What you have to do:
All that is needed is every record, duplicated exactly.

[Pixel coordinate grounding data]

-.-.-

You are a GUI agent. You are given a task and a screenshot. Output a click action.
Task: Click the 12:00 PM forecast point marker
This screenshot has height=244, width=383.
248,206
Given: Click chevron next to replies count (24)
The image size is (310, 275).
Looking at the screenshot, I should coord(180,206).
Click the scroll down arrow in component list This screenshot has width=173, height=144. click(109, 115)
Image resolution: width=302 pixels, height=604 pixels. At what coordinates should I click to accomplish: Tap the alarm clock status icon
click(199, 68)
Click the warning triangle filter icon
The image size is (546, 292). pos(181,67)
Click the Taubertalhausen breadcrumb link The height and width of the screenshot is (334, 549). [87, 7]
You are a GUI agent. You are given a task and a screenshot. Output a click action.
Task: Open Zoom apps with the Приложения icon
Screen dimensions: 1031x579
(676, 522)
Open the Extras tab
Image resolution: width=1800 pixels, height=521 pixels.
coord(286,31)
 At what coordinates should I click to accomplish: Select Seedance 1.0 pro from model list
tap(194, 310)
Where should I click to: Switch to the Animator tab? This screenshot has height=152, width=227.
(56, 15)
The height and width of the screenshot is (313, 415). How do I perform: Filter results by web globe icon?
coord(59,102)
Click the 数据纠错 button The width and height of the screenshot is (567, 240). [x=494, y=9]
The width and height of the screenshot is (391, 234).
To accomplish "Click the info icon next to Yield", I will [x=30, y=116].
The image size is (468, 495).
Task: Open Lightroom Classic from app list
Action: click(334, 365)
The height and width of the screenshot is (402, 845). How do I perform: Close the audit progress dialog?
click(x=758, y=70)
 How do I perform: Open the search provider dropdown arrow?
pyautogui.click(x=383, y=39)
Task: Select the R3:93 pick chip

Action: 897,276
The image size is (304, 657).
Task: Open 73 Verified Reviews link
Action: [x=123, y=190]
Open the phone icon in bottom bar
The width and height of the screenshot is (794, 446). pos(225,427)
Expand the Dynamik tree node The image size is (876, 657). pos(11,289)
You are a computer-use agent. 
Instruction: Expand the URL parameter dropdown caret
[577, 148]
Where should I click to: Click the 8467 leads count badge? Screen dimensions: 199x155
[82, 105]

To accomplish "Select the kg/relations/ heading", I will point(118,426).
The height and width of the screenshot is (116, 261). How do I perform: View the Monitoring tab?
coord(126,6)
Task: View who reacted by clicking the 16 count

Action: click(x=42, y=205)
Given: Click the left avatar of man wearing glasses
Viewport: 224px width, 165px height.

-.-.-

Exercise output:
You are a GUI agent. You are given a task and a screenshot. Output a click action.
Task: Click the 12:00 PM forecast point marker
This screenshot has height=244, width=383.
248,206
Given: Click chevron next to replies count (24)
The image size is (310, 275).
Looking at the screenshot, I should coord(180,206).
Click the scroll down arrow in component list This screenshot has width=173, height=144. click(109, 115)
Image resolution: width=302 pixels, height=604 pixels. At what coordinates should I click to accomplish: Tap the alarm clock status icon
click(199, 68)
Click the warning triangle filter icon
The image size is (546, 292). pos(181,67)
Click the Taubertalhausen breadcrumb link The height and width of the screenshot is (334, 549). [87, 7]
You are a GUI agent. You are given a task and a screenshot. Output a click action.
Task: Open Zoom apps with the Приложения icon
Screen dimensions: 1031x579
(676, 522)
Open the Extras tab
Image resolution: width=1800 pixels, height=521 pixels.
coord(286,31)
 At what coordinates should I click to accomplish: Select Seedance 1.0 pro from model list
tap(194, 310)
Where should I click to: Switch to the Animator tab? This screenshot has height=152, width=227.
(56, 15)
The height and width of the screenshot is (313, 415). How do I perform: Filter results by web globe icon?
coord(59,102)
Click the 数据纠错 button The width and height of the screenshot is (567, 240). [x=494, y=9]
The width and height of the screenshot is (391, 234).
To accomplish "Click the info icon next to Yield", I will [x=30, y=116].
The image size is (468, 495).
Task: Open Lightroom Classic from app list
Action: click(334, 365)
The height and width of the screenshot is (402, 845). How do I perform: Close the audit progress dialog?
click(x=758, y=70)
 How do I perform: Open the search provider dropdown arrow?
pyautogui.click(x=383, y=39)
Task: Select the R3:93 pick chip

Action: 897,276
The image size is (304, 657).
Task: Open 73 Verified Reviews link
Action: [x=123, y=190]
Open the phone icon in bottom bar
The width and height of the screenshot is (794, 446). pos(225,427)
Expand the Dynamik tree node The image size is (876, 657). pos(11,289)
You are a computer-use agent. 
Instruction: Expand the URL parameter dropdown caret
[577, 148]
Where should I click to: Click the 8467 leads count badge? Screen dimensions: 199x155
[82, 105]

To accomplish "Select the kg/relations/ heading", I will point(118,426).
The height and width of the screenshot is (116, 261). How do I perform: View the Monitoring tab?
coord(126,6)
Task: View who reacted by clicking the 16 count

Action: click(x=42, y=205)
Given: Click the left avatar of man wearing glasses
Viewport: 224px width, 165px height.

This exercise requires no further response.